I am using http://www.handsetdetection.com/ API paid version, which gives accurate results. They have free trail version option for testing.
$referer_site = $_SERVER['HTTP_REFERER'];
$useragent = $_SERVER['HTTP_USER_AGENT']; //"NokiaN95";//
$curlOpts = array(
CURLOPT_URL => "http://api.handsetdetection.com/apiv3/site/detect/xxxxx.json",
CURLOPT_RETURNTRANSFER => true,
CURLOPT_HTTPAUTH => CURLAUTH_DIGEST,
CURLOPT_USERPWD => 'xxxxxxxx:xxxxxxxxx',
CURLOPT_HTTPHEADER => array('Content-Type:application/json'),
CURLOPT_POSTFIELDS => '{"user-agent":"'.$useragent.'"}');
/******************************************/
$curl = curl_init();
curl_setopt_array($curl, $curlOpts);
$responseBody = curl_exec($curl);
$jsonObj = json_decode($responseBody);
curl_close($curl);
$device_details = json_decode($responseBody);
After searching and googling for a while, I came across a site called GSMArena.
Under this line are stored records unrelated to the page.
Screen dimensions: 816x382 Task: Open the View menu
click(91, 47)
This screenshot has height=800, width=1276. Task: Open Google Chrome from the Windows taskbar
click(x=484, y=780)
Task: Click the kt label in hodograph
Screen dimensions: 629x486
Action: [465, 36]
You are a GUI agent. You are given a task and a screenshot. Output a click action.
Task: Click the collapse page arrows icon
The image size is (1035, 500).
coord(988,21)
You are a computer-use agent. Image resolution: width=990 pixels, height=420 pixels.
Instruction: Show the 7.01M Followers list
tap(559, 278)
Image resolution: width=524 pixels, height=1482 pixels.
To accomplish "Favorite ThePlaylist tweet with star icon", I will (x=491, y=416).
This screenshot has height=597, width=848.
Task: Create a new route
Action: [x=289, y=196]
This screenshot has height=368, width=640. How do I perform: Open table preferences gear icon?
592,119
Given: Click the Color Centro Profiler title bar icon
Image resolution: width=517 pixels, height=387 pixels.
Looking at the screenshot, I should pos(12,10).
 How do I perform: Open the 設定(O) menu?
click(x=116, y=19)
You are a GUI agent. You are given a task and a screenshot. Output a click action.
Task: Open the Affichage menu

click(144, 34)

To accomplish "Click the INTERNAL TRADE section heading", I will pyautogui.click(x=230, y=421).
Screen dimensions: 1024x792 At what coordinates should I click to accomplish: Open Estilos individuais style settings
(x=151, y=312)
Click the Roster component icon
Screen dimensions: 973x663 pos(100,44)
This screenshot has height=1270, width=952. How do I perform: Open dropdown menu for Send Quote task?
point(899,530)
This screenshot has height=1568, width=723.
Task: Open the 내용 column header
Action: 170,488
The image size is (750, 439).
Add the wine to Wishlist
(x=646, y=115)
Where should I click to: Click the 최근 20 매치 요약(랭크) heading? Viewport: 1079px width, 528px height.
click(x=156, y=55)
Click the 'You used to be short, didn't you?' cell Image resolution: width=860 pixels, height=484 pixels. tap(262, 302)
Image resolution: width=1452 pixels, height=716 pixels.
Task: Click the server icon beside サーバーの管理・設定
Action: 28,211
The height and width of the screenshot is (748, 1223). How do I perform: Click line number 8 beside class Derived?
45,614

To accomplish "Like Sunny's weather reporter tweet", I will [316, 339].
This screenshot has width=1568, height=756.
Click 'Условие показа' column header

Now the site is a comparison site for phones and tablets, you can basically see all specs of a tablet/phone. Looking at the source code of the search page I found that there was a div with the class "maker" that contained all the search results.
Also once you click on a phone/tablet link it takes you to a page with the title "tablet name - Full tablet specs" if its a tab, and "mobile name - Full phone specs" if it's a mobile.
If it found a direct match to a search query it redirected straight to the spec page, so i added a If test to check if it is the search page or spec page.
My program gets the first link in the "maker" div (using BeautifulSoup) and then goes to the link, pulls out html, and then gets the title of the page.
If no results are found, my program marks it as "Others"
Code:
import urllib.request
from bs4 import BeautifulSoup
searchlist = ["galaxy note","nexus 10","nexus 5","galaxy ace","moto g","galaxy tab 2", "MID-97D"]
for searchstr in searchlist:
other = False
searchstr = searchstr.replace(" ", "%20")
searchlink = "http://www.gsmarena.com/results.php3?sQuickSearch=yes&sName="+searchstr
string = urllib.request.urlopen(searchlink).read().decode("ISO-8859-1")
soup = BeautifulSoup(string,"lxml")
if soup.title.string == "Phone Finder results - GSMArena.com":
makerdiv = soup.find_all('div', attrs={'class': 'makers'})
links = makerdiv[0].find_all('a')
if len(links) != 0:
link = "http://www.gsmarena.com/" + links[0].attrs['href']
string = urllib.request.urlopen(link).read().decode("ISO-8859-1")
soup = BeautifulSoup(string,"lxml")
else:
other = True
if other == False:
title = soup.title.string
name = title.split("-")[0]
rest = title.split("-")[1]
taborphone = rest.split(" ")[2]
else:
name = searchstr
taborphone = "other"
print("Name:",name)
print("Type:",taborphone)
Output:
Name: Samsung Galaxy Note5
Type: phone
Name: Samsung Google Nexus 10 P8110
Type: tablet
Name: LG Nexus 5X
Type: phone
Name: Samsung Galaxy Ace 3
Type: phone
Name: Motorola Moto G (3rd gen)
Type: phone
Name: Samsung Galaxy Tab 2 7.0 P3100
Type: tablet
Name: MID-97D
Type: other
And it works :)
Pros:
The database will always stay updated, and GSMArena has lots of phones and tablets in its database
Cons:
It cant be used for devices other than tablet and mobiles, like netbooks etc.
I just noticed that @Oli has suggested GSMArena in the comments.